Concerned that illegal charter is now a leading issue for Part 135 and aircraft management companies, the National Air Transportation Association has encouraged the FAA to dedicate resources to addressing the problem. NATA made that request during its participation in the FAA General Aviation Safety Summit earlier this week in Washington, D.C.
The summit, now in its fifth annual edition, was established to bring together industry and regulators to discuss chief safety concerns and tackle what had been a stubborn fatal general aviation accident rate.
“In 2017, NATA visited with Part 135 and aircraft management companies all over the nation, and their number-one concern is illegal charter,” said Bill Deere, executive vice president for NATA. “Our members see it as a growing problem, one that has been exacerbated by the Internet.” NATA asked the FAA to review its resources to enable the agency to identify and halt those operations, as well as ensure it has staff available and trained to investigate hotline calls.
“We hope the agency will work with NATA and legitimate operators to combat this growing problem before an accident or incident involving illegal charter mars the entire general aviation community’s safety record,” Deere said.
Also during the safety summit, Deere noted the FAA’s work with the Air Charter Safety Foundation to expand the Aviation Safety Action Program (ASAP) for charter operators. “Thanks to the encouragement of [FAA] headquarters, since our last briefing in March 2016, the Air Charter Safety Foundation and all FAA regions in the lower 48 states have signed FAA master memorandum of understandings,” he said.

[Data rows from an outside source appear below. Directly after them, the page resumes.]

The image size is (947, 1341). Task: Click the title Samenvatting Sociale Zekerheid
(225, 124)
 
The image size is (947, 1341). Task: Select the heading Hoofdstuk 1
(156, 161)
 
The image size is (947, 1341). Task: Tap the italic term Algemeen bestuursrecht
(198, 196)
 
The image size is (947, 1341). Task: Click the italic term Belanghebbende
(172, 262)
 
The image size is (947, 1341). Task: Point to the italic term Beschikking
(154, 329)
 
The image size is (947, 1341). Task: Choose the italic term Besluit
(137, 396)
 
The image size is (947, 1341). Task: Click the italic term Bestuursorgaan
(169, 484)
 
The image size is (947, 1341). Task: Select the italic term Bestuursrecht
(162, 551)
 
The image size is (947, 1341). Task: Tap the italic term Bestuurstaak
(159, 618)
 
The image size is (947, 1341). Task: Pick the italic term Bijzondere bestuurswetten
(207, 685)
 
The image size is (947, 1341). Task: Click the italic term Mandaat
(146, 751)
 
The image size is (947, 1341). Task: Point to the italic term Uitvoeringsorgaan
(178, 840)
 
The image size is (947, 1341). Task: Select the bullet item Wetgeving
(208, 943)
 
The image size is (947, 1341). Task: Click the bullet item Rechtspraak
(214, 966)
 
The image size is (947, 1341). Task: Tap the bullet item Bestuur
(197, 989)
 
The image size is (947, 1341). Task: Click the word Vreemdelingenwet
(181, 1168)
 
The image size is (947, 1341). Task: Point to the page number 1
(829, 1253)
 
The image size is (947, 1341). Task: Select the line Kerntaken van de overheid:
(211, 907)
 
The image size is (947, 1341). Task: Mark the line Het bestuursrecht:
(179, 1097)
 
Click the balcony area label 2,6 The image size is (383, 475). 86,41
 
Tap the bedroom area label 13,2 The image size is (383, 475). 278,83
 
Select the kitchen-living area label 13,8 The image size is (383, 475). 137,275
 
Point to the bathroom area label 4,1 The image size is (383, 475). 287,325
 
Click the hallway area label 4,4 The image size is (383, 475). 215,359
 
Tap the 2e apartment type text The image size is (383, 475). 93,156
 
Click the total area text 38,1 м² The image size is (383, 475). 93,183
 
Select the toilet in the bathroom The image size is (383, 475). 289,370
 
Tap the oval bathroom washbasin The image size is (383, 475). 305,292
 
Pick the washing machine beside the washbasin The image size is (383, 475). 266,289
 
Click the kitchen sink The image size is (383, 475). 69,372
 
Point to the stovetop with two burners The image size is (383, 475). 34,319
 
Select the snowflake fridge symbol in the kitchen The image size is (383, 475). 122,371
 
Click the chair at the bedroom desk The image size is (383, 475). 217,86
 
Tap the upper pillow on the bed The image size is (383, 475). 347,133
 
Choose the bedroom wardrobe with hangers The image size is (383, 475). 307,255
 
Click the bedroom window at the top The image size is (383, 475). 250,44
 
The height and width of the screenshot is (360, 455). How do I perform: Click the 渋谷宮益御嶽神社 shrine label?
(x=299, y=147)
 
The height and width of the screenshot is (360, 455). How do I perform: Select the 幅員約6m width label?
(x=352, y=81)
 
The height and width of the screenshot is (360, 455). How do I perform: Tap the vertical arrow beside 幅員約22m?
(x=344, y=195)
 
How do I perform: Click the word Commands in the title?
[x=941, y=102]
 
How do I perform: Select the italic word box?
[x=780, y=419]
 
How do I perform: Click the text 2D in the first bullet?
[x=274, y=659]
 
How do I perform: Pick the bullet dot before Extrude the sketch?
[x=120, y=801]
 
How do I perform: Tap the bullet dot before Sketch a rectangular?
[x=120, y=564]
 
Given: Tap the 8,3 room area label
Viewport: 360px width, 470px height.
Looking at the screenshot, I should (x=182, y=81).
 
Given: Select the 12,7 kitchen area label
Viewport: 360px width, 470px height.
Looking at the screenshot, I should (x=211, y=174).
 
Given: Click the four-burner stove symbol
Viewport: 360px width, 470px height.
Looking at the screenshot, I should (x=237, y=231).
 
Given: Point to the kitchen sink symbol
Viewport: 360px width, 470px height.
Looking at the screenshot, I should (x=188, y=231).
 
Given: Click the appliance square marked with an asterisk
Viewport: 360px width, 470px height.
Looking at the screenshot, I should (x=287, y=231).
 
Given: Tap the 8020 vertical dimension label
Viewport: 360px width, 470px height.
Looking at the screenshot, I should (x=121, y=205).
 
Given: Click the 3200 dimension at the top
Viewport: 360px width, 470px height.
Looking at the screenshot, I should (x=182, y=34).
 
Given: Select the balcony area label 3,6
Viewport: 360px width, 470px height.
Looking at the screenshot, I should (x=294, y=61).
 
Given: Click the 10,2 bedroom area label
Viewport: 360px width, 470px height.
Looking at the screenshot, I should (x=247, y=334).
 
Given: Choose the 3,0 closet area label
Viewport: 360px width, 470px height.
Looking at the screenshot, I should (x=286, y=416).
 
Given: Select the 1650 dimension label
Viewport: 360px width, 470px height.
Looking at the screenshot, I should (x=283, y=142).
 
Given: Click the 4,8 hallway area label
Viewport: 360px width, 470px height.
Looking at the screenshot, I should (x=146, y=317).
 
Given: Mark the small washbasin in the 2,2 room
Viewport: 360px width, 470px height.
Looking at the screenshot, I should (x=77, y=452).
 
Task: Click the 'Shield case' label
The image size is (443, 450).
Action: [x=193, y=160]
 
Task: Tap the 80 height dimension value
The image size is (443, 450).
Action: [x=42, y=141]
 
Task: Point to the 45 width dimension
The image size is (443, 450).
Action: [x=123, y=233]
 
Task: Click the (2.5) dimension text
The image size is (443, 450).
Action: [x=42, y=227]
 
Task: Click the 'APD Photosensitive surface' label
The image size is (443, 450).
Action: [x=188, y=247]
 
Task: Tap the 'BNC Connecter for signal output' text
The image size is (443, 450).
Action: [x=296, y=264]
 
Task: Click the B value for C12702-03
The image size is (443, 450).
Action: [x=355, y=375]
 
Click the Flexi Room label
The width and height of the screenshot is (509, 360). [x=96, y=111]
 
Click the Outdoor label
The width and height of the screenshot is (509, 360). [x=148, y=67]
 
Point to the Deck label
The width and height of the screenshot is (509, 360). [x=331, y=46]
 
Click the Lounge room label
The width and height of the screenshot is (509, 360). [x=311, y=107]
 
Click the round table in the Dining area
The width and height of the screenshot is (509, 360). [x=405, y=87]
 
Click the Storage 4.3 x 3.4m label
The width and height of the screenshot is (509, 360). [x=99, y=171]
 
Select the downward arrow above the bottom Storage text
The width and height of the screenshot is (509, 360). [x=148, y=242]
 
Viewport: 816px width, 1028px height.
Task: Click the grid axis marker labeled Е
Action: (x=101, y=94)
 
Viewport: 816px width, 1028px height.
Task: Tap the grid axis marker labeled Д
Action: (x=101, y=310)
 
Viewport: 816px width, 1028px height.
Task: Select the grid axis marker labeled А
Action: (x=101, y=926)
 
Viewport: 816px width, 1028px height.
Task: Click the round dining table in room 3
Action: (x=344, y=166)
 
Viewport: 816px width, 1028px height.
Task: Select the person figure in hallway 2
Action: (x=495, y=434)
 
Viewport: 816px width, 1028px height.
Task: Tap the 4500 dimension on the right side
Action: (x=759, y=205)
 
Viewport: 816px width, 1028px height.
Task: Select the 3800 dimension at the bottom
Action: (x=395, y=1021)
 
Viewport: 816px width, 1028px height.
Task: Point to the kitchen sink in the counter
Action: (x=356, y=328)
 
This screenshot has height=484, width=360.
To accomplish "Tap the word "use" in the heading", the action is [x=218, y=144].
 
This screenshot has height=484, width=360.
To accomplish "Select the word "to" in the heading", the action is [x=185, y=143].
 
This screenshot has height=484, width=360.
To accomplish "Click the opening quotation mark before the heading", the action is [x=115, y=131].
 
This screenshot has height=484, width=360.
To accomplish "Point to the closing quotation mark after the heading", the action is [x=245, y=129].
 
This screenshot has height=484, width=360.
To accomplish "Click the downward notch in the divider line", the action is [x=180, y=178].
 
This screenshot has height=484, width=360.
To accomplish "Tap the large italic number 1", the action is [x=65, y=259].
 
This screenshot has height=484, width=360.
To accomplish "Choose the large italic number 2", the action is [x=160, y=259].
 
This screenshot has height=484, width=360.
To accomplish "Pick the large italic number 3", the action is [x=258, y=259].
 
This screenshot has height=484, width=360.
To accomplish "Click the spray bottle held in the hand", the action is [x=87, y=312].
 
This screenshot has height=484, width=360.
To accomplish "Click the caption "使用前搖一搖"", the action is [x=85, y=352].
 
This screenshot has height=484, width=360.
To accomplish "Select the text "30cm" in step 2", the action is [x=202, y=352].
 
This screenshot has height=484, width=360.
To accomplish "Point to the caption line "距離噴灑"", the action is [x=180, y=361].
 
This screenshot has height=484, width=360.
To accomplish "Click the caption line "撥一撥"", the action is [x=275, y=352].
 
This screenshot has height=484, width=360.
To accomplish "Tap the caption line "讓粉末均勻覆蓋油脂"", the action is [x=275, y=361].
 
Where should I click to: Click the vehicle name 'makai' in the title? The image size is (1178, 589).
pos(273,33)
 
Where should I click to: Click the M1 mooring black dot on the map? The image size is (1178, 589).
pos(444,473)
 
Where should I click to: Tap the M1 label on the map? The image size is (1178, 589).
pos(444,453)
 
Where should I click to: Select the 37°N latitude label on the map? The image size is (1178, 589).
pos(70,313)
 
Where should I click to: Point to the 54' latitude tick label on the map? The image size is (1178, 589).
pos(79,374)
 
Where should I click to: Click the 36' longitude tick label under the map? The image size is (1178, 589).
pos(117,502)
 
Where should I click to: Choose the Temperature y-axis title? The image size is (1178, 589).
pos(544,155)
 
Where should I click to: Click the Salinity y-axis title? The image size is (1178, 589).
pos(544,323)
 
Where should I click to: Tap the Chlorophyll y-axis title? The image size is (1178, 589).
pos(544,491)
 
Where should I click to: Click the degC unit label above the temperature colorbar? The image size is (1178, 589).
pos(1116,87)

Deere further highlighted efforts such as the association’s Safety 1st program and recent inaugural Ground Handling Safety Symposium. NATA pointed to a 2016 Van Allen Group study finding business aircraft operators are 800 times more likely to incur aircraft damage during ground handing than during operations.
“A key takeaway from the [Ground Handing Safety Symposium] is the necessity of industry-wide coordination on safety data collection and analysis from a ground handling perspective—an objective adopted by NATA’s Safety Committee for 2018,” he said.